## THE TASK
Look through the records below for the line with "Task: Toggle status". Return that line and each one after it up to and including the line with "Given: Click the edit", exactly.

## Items from a data source
# # # # # # #

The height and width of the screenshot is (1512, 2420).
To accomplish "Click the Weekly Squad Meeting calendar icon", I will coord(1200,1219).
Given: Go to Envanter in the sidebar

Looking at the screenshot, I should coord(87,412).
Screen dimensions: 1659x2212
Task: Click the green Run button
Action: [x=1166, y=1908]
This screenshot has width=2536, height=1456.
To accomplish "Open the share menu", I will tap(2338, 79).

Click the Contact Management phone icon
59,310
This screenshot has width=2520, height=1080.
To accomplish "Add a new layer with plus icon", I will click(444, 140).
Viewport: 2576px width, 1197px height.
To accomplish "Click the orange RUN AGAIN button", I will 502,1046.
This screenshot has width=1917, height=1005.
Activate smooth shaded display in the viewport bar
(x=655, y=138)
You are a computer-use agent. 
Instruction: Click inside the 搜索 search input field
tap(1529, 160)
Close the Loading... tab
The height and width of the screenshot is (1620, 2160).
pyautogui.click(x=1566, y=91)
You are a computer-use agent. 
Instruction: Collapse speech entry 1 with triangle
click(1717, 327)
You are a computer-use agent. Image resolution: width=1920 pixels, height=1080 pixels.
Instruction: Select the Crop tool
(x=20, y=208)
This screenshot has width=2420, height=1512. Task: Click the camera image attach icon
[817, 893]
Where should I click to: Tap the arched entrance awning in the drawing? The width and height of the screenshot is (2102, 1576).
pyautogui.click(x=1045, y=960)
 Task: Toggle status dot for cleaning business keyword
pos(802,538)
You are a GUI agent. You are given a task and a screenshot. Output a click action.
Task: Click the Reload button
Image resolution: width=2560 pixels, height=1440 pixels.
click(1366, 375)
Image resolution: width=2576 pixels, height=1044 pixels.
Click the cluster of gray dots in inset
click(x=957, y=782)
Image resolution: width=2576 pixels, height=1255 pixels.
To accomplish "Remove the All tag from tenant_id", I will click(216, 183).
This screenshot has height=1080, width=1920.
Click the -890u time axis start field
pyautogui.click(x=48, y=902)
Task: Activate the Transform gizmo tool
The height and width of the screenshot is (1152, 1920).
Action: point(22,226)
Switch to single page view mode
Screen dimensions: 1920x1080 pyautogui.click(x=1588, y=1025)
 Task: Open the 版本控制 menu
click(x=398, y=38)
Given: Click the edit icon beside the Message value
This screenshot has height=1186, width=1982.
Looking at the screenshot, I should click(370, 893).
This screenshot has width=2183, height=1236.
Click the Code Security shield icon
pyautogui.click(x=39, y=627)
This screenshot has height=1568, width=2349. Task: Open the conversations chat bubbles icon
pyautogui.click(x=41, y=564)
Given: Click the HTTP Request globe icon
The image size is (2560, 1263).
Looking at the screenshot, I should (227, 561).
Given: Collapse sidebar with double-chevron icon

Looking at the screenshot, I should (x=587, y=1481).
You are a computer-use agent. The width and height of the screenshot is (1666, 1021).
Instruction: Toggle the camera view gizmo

# # # # # # #

## ANSWER TO THE EXERCISE
 Task: Toggle status dot for cleaning business keyword
pos(802,538)
You are a GUI agent. You are given a task and a screenshot. Output a click action.
Task: Click the Reload button
Image resolution: width=2560 pixels, height=1440 pixels.
click(1366, 375)
Image resolution: width=2576 pixels, height=1044 pixels.
Click the cluster of gray dots in inset
click(x=957, y=782)
Image resolution: width=2576 pixels, height=1255 pixels.
To accomplish "Remove the All tag from tenant_id", I will click(216, 183).
This screenshot has height=1080, width=1920.
Click the -890u time axis start field
pyautogui.click(x=48, y=902)
Task: Activate the Transform gizmo tool
The height and width of the screenshot is (1152, 1920).
Action: point(22,226)
Switch to single page view mode
Screen dimensions: 1920x1080 pyautogui.click(x=1588, y=1025)
 Task: Open the 版本控制 menu
click(x=398, y=38)
Given: Click the edit icon beside the Message value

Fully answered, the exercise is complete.